Por Carlos Luis Baron jueves 6 de diciembre, 2012

Respecto al tema que voy a tocar, siempre he estado muy atento. Las conquistas de los pueblos se conservan por encima de cualquier circunstancia. Me refiero a la vuelta al sistema de arrastre o a ese listado de mal gusto con el que pretenden los partidos mayoritarios volver a elegir a sus congresistas. Nunca debiera permitirse volver al pasado porque hará que la democracia retroceda y no se le permita al pueblo entre set y set, asumir una posición de vanguardia respecto a los gobiernos de turnos.

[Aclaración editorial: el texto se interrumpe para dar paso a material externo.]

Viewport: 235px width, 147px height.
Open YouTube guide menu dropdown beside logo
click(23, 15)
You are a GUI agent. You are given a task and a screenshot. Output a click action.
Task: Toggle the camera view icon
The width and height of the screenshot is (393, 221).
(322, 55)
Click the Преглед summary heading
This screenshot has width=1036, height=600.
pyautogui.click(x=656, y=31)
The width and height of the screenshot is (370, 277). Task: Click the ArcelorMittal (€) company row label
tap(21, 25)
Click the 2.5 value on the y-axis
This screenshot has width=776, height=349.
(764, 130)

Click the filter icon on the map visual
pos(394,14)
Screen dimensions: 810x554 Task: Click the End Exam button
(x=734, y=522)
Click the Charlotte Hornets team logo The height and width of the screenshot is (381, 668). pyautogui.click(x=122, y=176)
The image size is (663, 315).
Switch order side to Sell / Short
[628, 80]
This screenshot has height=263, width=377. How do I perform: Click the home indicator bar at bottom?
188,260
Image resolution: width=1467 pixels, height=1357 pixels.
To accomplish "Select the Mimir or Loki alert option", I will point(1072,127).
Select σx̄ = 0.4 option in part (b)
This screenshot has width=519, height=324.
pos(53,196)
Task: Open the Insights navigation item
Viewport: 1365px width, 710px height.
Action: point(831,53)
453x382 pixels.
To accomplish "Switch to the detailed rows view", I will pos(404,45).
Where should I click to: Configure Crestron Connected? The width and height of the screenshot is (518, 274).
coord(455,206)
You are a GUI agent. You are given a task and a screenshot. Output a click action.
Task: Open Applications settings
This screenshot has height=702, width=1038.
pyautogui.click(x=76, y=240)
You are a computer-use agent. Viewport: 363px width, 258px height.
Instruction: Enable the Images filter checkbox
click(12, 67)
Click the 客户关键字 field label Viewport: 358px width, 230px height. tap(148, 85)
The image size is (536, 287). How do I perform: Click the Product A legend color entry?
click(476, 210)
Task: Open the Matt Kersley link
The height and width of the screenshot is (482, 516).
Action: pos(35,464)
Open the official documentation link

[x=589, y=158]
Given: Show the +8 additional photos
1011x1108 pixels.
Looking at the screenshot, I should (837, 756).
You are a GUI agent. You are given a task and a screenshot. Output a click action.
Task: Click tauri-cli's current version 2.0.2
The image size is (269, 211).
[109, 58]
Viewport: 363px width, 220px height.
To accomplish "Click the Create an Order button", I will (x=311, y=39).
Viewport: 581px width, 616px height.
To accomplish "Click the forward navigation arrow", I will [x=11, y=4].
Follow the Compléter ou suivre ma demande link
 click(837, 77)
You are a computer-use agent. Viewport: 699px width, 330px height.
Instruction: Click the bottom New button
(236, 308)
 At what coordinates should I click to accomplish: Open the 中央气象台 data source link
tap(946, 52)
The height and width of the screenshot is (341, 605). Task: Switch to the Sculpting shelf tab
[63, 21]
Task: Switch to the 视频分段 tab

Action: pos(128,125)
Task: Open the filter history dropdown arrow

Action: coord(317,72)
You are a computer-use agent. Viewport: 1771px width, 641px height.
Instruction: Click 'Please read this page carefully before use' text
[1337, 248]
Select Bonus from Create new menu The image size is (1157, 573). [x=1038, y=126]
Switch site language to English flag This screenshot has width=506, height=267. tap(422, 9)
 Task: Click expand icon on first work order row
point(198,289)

Eliminar el sistema preferencial que ha prevalecido desde 2002 sería como sentir los efectos devastadores de esa delincuencia que nos afecta. El sistema preferencial permite a los electores votar directamente por el candidato que prefieran, da la oportunidad al pueblo elegir a sus congresistas con mayor pureza democrática, en cambio el arrastre es el sistema preferido por la cúpula de los partidos mayoritarios para hacer lo que le venga en gana respecto a manipular el sistema político dominicano.

Sabemos que estamos todavía lejos de esa contienda electoral pero, si no comenzamos ahora a puntualizar los temas nacionales, qué será de nuestro pueblo cuando estemos en los lumbrales del conocimiento de la Ley de Partidos Políticos, contemplada en la próxima reforma al sistema político dominicano.

Este comentario viene a la sazón de la conferencia celebrada recientemente en Quito, Ecuador, “Los Retos de la Formación en Democracia en América Latina”, donde el Presidente de la Unión Interamericana de Órganos Electorales (UNIORE) y presidente de la JCE Roberto Rosario, planteó una rápida reingeniería de los partidos políticos a fin de que sean transformados en verdaderos catalizadores de las aspiraciones y expectativas de los ciudadanos. Particularmente me pareció una idea de respeto al voto preferencial.